Speaker5: [00:11:38] You need depending on your ratio, anywhere from like 20 to one hundred million dollars in like marketing investment. But the fun part is that each of those age out differently. And it's all these things are like, you're not going to get all your leads coming in like in the beginning of the year, you get them rolling. And more importantly, like some types [00:12:00] of deals come in at like different types of year. So what is so what ends up looking like from a modeling perspective is like if you're doing this in Excel and Google Sheets and I built like a bunch of these models, God bless you because it took us like six Google Docs linked all together because we maxed out on the data on each one. And this was way before, like I gone to engineering, right?
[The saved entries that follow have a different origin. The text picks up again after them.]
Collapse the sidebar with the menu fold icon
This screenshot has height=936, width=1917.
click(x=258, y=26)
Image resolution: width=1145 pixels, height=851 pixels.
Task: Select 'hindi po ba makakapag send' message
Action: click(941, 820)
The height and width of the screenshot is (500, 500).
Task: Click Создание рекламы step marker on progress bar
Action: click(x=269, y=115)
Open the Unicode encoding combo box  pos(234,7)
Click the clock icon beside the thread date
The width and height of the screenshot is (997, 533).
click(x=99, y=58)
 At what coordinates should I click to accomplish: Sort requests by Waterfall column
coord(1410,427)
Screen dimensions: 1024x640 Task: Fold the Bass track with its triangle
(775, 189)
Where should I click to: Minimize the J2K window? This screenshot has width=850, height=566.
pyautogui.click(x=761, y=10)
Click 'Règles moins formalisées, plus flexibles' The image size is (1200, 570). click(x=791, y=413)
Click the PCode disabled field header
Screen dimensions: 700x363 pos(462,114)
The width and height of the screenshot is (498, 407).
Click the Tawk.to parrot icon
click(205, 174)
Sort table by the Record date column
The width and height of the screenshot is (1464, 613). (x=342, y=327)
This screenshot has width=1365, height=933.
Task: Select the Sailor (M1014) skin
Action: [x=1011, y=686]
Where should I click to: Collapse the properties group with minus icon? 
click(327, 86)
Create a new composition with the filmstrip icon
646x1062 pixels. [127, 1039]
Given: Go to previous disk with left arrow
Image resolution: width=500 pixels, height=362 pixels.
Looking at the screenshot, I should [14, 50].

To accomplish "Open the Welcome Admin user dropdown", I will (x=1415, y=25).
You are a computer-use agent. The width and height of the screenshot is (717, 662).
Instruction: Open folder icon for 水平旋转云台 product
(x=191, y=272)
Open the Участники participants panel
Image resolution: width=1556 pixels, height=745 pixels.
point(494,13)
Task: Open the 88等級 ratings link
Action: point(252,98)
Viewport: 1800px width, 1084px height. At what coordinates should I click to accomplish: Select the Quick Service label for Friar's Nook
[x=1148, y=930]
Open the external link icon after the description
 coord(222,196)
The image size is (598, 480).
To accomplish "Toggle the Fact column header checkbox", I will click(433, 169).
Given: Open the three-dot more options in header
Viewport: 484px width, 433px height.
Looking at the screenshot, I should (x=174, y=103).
And it's one of these things were like, then you also have to like, apply in the key stakeholder like, you know, what do they think is going to happen? So. Short answer is try not doing that in Excel, Use, Excel or Google Sheets, as like the illustrative tool to kind of like get people on board as much as possible, try to like, get that into like scripts and all that. But more importantly, like you kind of want to have the conversation of like. How is it going to be used? Right? So, for example, if they look at it and they go like, OK, well, historically we've needed like we've grown like $10 million in revenue like every year and we need $5 million in revenue every year.

Speaker5: [00:13:07] That actually might not be the case, right? Like, they might need something else. I'd gone on about this, but it's less like. It's less of a technical exercise, and it becomes more of a like, how well do they understand their business and like a key stakeholder management, because that that analysis came at a point where they're like, well, is very expensive, the industry is getting very saturated. Therefore, we should turn down the investment. But we had also made like like we had made IRR like targets to our investors. And so it was one of these things really like, yeah, we can ramp up our like outbound or inbound sales guys. They're very expensive. And guess what? They have a quota ramping period, which means that we actually cannot be turning down our like marketing revenue [00:14:00] and because of the lifecycle of that product. If you turn down the marketing revenue in the beginning of the year, you could literally go 10 million IRR below what you promised, and it would be too late to realize it because if it's a product that takes a year to convert people and six months in, you realize like, Oh, shoot, we're not going to reach that you like, you need to let them know. But that's the kinds of kinds of insights, honestly, that get you like, promoted and elevated. Is this whole like, if we don't spend this money now and we don't spend it like intelligently, our company is going to be in trouble. So. Sorry, that's a lot of words. I'm very excited about this stuff.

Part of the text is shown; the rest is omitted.